Many minds much more brilliant than my own have grappled with this question of suffering. I really don’t grapple all that much. When Noel died, I was angry with God (which is okay, He can handle it). This time around, I accept that suffering is part of life and I am not exempt.
I explain it to my children this way. When Adam and Eve sinned in the garden, when they refused God’s truth and chose their own, sin entered the world. We say that man fell (from pure communion with God), but really the entire world did. Creation and all of mankind with it was broken. Our hearts, our bodies, our genes. Decay enters. Death enters. There are now tornadoes and earthquakes and blight and famine and cancer and babies who don’t grow correctly. But through all this, God had a plan. His own Son, who was with Him at the creation of the world, would put on flesh and move into the neighborhood and become fully man and fully God. And He came to suffer greatly on our behalf, so we could be with Him forever. So we could be redeemed. So He could wipe away our tears and make all the sad things come undone. So He could restore us and our world, so He could make us whole and new and perfect. So we could live with Him forever.

Lately I’ve been drawn to the image of the crucifix. Protestants, we tend to focus on the cross. The empty cross. And thank God it is empty, that Jesus rose and gave us the hope of life eternal. But Jesus was there, on that cross, where He suffered excruciatingly. Why is there so much pain and suffering in our world, and what is the meaning of it?
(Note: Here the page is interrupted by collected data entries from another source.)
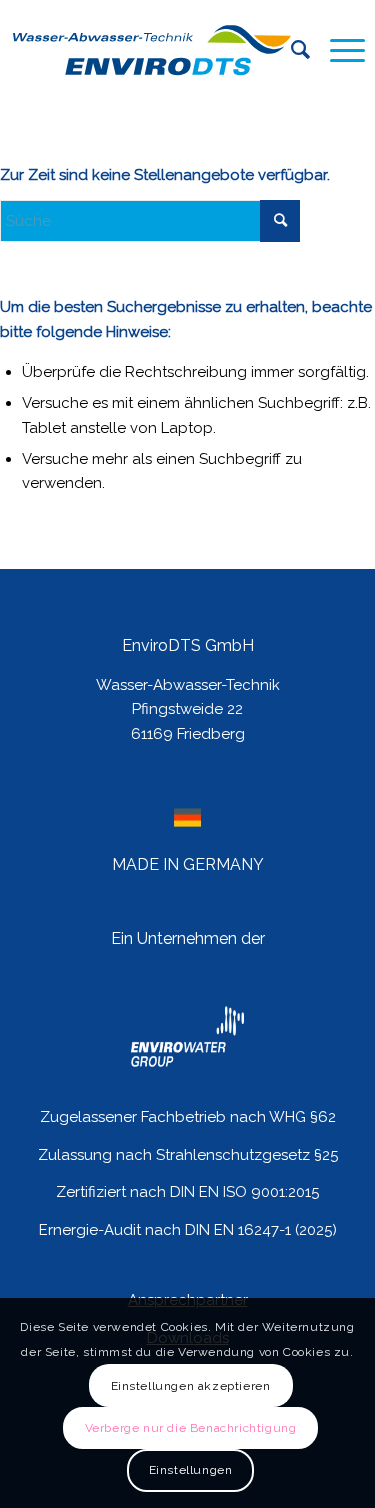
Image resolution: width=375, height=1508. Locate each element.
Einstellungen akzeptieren (191, 1386)
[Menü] (337, 50)
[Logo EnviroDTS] (152, 50)
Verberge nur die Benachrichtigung (191, 1428)
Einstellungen (191, 1470)
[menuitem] (290, 50)
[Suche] (290, 50)
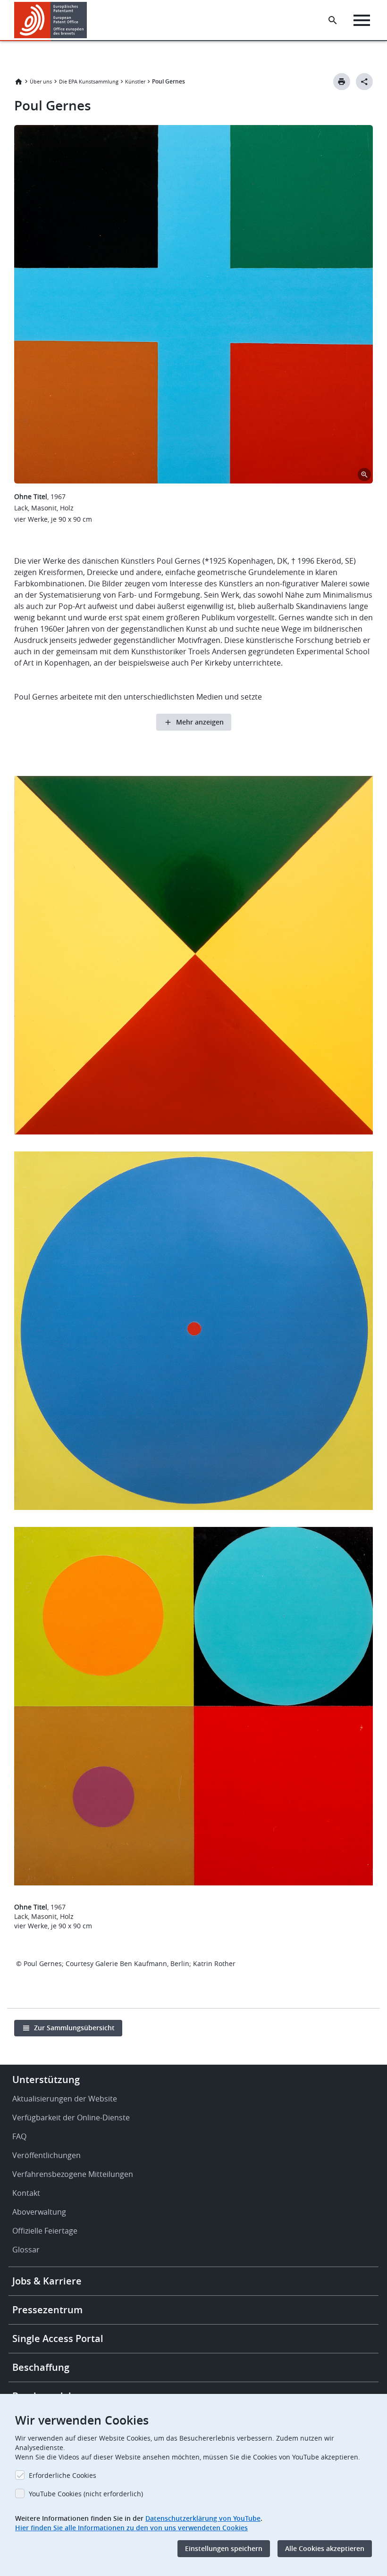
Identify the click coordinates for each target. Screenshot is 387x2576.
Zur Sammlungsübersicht (74, 2027)
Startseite (18, 81)
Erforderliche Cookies (62, 2475)
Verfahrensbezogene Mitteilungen (72, 2174)
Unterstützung (46, 2079)
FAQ (19, 2136)
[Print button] (341, 81)
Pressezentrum (47, 2309)
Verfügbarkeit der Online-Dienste (71, 2117)
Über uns (41, 81)
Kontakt (26, 2193)
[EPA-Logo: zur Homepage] (50, 20)
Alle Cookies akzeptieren (324, 2548)
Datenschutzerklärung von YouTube (203, 2518)
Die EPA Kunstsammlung (88, 81)
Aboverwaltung (39, 2212)
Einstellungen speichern (223, 2548)
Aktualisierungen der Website (64, 2098)
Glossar (26, 2249)
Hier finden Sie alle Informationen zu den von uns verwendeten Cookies (131, 2527)
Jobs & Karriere (47, 2281)
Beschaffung (40, 2367)
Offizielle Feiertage (44, 2231)
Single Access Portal (57, 2338)
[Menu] (362, 20)
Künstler (135, 81)
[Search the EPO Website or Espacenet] (332, 20)
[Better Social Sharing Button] (364, 81)
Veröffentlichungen (46, 2155)
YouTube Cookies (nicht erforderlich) (86, 2493)
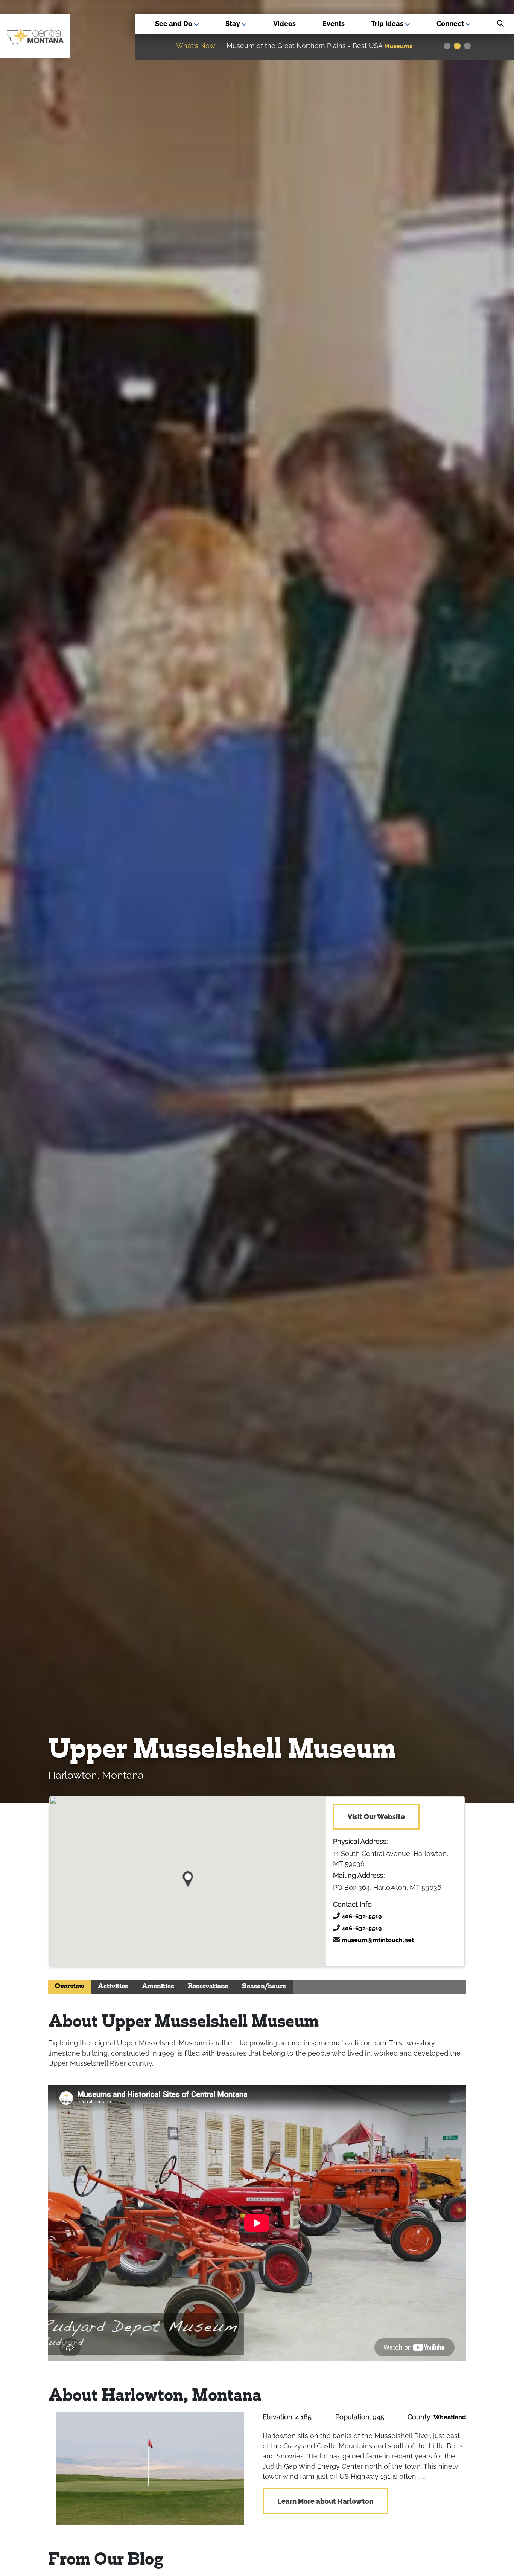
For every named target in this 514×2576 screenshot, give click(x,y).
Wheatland (449, 2417)
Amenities (158, 1986)
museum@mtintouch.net (378, 1940)
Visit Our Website (376, 1817)
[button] (188, 1876)
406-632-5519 (362, 1916)
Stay (233, 23)
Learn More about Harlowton (325, 2501)
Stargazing (401, 46)
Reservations (208, 1986)
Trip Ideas (388, 23)
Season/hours (264, 1986)
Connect (450, 23)
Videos (284, 23)
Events (333, 23)
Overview (69, 1986)
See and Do (174, 23)
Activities (113, 1986)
I don’t have all those answers, but if Jesus cared enough to suffer alongside us, to really be a Man and deal with all our pain and brokenness, there must be a reason. That’s enough for me.

If you want more theological answers or historical proofs for Jesus or arguments for apologetics, there are great resources out there. I’ve read a lot of them. For me, it is enough that Jesus came and suffered and died and defeated death and sin forever so I could be restored to Him. Hallelujah, what a Savior!

P.S. If you haven’t read the Bible before or in a long time, a great place to start is with the Jesus Storybook Bible. It is one of our favorite children’s Bibles and it is great for adults, too! This retelling of the Great Story is a beautiful one.